▸ Activity: All lines of the data shown below should be output exactly as they stand.

Saved entries
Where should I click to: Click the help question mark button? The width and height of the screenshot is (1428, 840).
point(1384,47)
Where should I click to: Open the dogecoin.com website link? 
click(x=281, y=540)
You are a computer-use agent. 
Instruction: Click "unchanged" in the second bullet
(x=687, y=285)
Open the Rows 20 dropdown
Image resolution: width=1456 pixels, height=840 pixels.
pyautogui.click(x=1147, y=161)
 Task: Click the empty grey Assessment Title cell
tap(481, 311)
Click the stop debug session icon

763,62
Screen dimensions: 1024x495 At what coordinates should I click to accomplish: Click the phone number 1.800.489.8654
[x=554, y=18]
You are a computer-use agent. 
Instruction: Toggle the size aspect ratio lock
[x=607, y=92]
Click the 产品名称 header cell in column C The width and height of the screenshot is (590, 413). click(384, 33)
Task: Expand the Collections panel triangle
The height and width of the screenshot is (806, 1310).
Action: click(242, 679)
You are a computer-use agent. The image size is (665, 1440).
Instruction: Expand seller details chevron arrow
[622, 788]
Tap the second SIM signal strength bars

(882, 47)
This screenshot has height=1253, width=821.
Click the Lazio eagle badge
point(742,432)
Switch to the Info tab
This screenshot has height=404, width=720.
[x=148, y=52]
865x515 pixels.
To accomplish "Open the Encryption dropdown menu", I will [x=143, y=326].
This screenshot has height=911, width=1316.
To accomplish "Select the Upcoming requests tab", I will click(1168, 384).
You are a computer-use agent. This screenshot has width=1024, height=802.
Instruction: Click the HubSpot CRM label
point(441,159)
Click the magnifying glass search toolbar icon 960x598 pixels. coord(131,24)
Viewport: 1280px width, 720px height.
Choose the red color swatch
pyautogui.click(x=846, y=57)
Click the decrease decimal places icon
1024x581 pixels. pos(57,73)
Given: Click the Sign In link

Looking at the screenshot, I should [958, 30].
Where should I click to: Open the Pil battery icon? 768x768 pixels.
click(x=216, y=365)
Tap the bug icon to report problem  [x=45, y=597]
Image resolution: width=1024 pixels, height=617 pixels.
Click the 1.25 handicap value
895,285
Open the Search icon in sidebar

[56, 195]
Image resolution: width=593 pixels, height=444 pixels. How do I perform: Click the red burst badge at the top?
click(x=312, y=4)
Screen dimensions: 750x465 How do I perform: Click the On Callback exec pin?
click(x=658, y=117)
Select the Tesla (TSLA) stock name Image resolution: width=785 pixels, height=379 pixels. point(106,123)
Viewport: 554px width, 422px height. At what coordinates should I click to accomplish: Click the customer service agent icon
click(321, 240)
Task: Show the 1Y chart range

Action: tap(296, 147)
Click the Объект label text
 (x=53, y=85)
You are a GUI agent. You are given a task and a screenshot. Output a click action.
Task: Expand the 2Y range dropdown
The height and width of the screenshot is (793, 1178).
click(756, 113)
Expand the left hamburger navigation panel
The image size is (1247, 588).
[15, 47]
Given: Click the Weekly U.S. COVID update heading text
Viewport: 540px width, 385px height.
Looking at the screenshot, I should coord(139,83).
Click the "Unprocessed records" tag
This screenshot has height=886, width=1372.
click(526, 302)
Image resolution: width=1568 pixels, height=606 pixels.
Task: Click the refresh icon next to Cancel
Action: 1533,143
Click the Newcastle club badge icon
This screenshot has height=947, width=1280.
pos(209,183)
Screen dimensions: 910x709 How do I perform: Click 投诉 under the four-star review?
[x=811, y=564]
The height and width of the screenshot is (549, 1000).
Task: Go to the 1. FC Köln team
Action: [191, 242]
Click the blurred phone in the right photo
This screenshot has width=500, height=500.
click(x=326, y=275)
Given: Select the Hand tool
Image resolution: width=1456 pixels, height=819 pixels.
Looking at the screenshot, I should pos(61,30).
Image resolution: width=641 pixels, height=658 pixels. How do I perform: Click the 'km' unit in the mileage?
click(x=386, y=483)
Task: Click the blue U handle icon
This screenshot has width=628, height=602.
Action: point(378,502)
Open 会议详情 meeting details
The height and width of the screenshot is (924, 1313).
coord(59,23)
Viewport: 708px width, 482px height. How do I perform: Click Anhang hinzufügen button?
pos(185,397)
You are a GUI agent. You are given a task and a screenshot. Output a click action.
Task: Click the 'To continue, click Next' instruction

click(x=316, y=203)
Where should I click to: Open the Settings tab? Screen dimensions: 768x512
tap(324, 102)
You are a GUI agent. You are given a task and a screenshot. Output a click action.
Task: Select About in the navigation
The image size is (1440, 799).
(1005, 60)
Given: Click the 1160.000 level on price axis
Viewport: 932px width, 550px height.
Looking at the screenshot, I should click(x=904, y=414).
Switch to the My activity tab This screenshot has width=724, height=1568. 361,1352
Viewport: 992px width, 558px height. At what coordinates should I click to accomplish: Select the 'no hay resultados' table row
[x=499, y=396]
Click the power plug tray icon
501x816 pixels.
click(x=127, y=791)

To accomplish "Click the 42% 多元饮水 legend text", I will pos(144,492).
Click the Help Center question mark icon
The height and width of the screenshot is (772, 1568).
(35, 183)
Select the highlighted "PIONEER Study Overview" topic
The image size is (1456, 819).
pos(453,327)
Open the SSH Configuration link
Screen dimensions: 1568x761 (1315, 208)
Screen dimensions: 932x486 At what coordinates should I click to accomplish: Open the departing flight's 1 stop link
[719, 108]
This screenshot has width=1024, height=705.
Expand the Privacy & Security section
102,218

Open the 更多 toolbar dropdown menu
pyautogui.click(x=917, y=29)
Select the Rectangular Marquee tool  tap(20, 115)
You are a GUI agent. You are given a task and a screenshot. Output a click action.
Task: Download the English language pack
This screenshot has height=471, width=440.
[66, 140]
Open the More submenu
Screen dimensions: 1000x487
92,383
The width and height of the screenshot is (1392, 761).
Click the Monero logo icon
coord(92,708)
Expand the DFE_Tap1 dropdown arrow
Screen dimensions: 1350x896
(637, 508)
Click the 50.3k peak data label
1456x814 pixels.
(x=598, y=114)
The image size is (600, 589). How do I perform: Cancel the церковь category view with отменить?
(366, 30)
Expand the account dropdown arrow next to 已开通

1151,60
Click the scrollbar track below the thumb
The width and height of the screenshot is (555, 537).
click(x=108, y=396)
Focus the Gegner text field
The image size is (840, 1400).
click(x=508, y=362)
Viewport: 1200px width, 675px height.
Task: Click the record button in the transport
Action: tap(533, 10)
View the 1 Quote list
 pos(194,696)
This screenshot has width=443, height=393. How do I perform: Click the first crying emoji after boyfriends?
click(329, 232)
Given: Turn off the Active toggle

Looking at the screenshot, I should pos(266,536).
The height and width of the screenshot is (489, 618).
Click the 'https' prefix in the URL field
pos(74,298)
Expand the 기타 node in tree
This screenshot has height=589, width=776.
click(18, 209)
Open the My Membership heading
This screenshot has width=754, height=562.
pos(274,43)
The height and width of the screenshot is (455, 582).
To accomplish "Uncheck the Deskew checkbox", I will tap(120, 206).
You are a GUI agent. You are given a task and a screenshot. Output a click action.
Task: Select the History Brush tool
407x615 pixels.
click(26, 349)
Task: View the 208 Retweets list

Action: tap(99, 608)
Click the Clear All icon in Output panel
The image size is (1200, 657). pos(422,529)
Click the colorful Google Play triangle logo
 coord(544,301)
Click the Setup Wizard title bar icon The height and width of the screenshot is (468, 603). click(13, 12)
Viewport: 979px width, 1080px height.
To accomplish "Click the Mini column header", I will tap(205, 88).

▸ Answer box:
Where should I click to: Click the help question mark button? The width and height of the screenshot is (1428, 840).
point(1384,47)
Where should I click to: Open the dogecoin.com website link? 
click(x=281, y=540)
You are a computer-use agent. 
Instruction: Click "unchanged" in the second bullet
(x=687, y=285)
Open the Rows 20 dropdown
Image resolution: width=1456 pixels, height=840 pixels.
pyautogui.click(x=1147, y=161)
 Task: Click the empty grey Assessment Title cell
tap(481, 311)
Click the stop debug session icon

763,62
Screen dimensions: 1024x495 At what coordinates should I click to accomplish: Click the phone number 1.800.489.8654
[x=554, y=18]
You are a computer-use agent. 
Instruction: Toggle the size aspect ratio lock
[x=607, y=92]
Click the 产品名称 header cell in column C The width and height of the screenshot is (590, 413). click(384, 33)
Task: Expand the Collections panel triangle
The height and width of the screenshot is (806, 1310).
Action: click(242, 679)
You are a computer-use agent. The image size is (665, 1440).
Instruction: Expand seller details chevron arrow
[622, 788]
Tap the second SIM signal strength bars

(882, 47)
This screenshot has height=1253, width=821.
Click the Lazio eagle badge
point(742,432)
Switch to the Info tab
This screenshot has height=404, width=720.
[x=148, y=52]
865x515 pixels.
To accomplish "Open the Encryption dropdown menu", I will [x=143, y=326].
This screenshot has height=911, width=1316.
To accomplish "Select the Upcoming requests tab", I will click(1168, 384).
You are a computer-use agent. This screenshot has width=1024, height=802.
Instruction: Click the HubSpot CRM label
point(441,159)
Click the magnifying glass search toolbar icon 960x598 pixels. coord(131,24)
Viewport: 1280px width, 720px height.
Choose the red color swatch
pyautogui.click(x=846, y=57)
Click the decrease decimal places icon
1024x581 pixels. pos(57,73)
Given: Click the Sign In link

Looking at the screenshot, I should [958, 30].
Where should I click to: Open the Pil battery icon? 768x768 pixels.
click(x=216, y=365)
Tap the bug icon to report problem  [x=45, y=597]
Image resolution: width=1024 pixels, height=617 pixels.
Click the 1.25 handicap value
895,285
Open the Search icon in sidebar

[56, 195]
Image resolution: width=593 pixels, height=444 pixels. How do I perform: Click the red burst badge at the top?
click(x=312, y=4)
Screen dimensions: 750x465 How do I perform: Click the On Callback exec pin?
click(x=658, y=117)
Select the Tesla (TSLA) stock name Image resolution: width=785 pixels, height=379 pixels. point(106,123)
Viewport: 554px width, 422px height. At what coordinates should I click to accomplish: Click the customer service agent icon
click(321, 240)
Task: Show the 1Y chart range

Action: tap(296, 147)
Click the Объект label text
 (x=53, y=85)
You are a GUI agent. You are given a task and a screenshot. Output a click action.
Task: Expand the 2Y range dropdown
The height and width of the screenshot is (793, 1178).
click(756, 113)
Expand the left hamburger navigation panel
The image size is (1247, 588).
[15, 47]
Given: Click the Weekly U.S. COVID update heading text
Viewport: 540px width, 385px height.
Looking at the screenshot, I should coord(139,83).
Click the "Unprocessed records" tag
This screenshot has height=886, width=1372.
click(526, 302)
Image resolution: width=1568 pixels, height=606 pixels.
Task: Click the refresh icon next to Cancel
Action: 1533,143
Click the Newcastle club badge icon
This screenshot has height=947, width=1280.
pos(209,183)
Screen dimensions: 910x709 How do I perform: Click 投诉 under the four-star review?
[x=811, y=564]
The height and width of the screenshot is (549, 1000).
Task: Go to the 1. FC Köln team
Action: [191, 242]
Click the blurred phone in the right photo
This screenshot has width=500, height=500.
click(x=326, y=275)
Given: Select the Hand tool
Image resolution: width=1456 pixels, height=819 pixels.
Looking at the screenshot, I should pos(61,30).
Image resolution: width=641 pixels, height=658 pixels. How do I perform: Click the 'km' unit in the mileage?
click(x=386, y=483)
Task: Click the blue U handle icon
This screenshot has width=628, height=602.
Action: point(378,502)
Open 会议详情 meeting details
The height and width of the screenshot is (924, 1313).
coord(59,23)
Viewport: 708px width, 482px height. How do I perform: Click Anhang hinzufügen button?
pos(185,397)
You are a GUI agent. You are given a task and a screenshot. Output a click action.
Task: Click the 'To continue, click Next' instruction

click(x=316, y=203)
Where should I click to: Open the Settings tab? Screen dimensions: 768x512
tap(324, 102)
You are a GUI agent. You are given a task and a screenshot. Output a click action.
Task: Select About in the navigation
The image size is (1440, 799).
(1005, 60)
Given: Click the 1160.000 level on price axis
Viewport: 932px width, 550px height.
Looking at the screenshot, I should click(x=904, y=414).
Switch to the My activity tab This screenshot has width=724, height=1568. 361,1352
Viewport: 992px width, 558px height. At what coordinates should I click to accomplish: Select the 'no hay resultados' table row
[x=499, y=396]
Click the power plug tray icon
501x816 pixels.
click(x=127, y=791)

To accomplish "Click the 42% 多元饮水 legend text", I will pos(144,492).
Click the Help Center question mark icon
The height and width of the screenshot is (772, 1568).
(35, 183)
Select the highlighted "PIONEER Study Overview" topic
The image size is (1456, 819).
pos(453,327)
Open the SSH Configuration link
Screen dimensions: 1568x761 (1315, 208)
Screen dimensions: 932x486 At what coordinates should I click to accomplish: Open the departing flight's 1 stop link
[719, 108]
This screenshot has width=1024, height=705.
Expand the Privacy & Security section
102,218

Open the 更多 toolbar dropdown menu
pyautogui.click(x=917, y=29)
Select the Rectangular Marquee tool  tap(20, 115)
You are a GUI agent. You are given a task and a screenshot. Output a click action.
Task: Download the English language pack
This screenshot has height=471, width=440.
[66, 140]
Open the More submenu
Screen dimensions: 1000x487
92,383
The width and height of the screenshot is (1392, 761).
Click the Monero logo icon
coord(92,708)
Expand the DFE_Tap1 dropdown arrow
Screen dimensions: 1350x896
(637, 508)
Click the 50.3k peak data label
1456x814 pixels.
(x=598, y=114)
The image size is (600, 589). How do I perform: Cancel the церковь category view with отменить?
(366, 30)
Expand the account dropdown arrow next to 已开通

1151,60
Click the scrollbar track below the thumb
The width and height of the screenshot is (555, 537).
click(x=108, y=396)
Focus the Gegner text field
The image size is (840, 1400).
click(x=508, y=362)
Viewport: 1200px width, 675px height.
Task: Click the record button in the transport
Action: tap(533, 10)
View the 1 Quote list
 pos(194,696)
This screenshot has width=443, height=393. How do I perform: Click the first crying emoji after boyfriends?
click(329, 232)
Given: Turn off the Active toggle

Looking at the screenshot, I should pos(266,536).
The height and width of the screenshot is (489, 618).
Click the 'https' prefix in the URL field
pos(74,298)
Expand the 기타 node in tree
This screenshot has height=589, width=776.
click(18, 209)
Open the My Membership heading
This screenshot has width=754, height=562.
pos(274,43)
The height and width of the screenshot is (455, 582).
To accomplish "Uncheck the Deskew checkbox", I will tap(120, 206).
You are a GUI agent. You are given a task and a screenshot. Output a click action.
Task: Select the History Brush tool
407x615 pixels.
click(26, 349)
Task: View the 208 Retweets list

Action: tap(99, 608)
Click the Clear All icon in Output panel
The image size is (1200, 657). pos(422,529)
Click the colorful Google Play triangle logo
 coord(544,301)
Click the Setup Wizard title bar icon The height and width of the screenshot is (468, 603). click(13, 12)
Viewport: 979px width, 1080px height.
To accomplish "Click the Mini column header", I will tap(205, 88).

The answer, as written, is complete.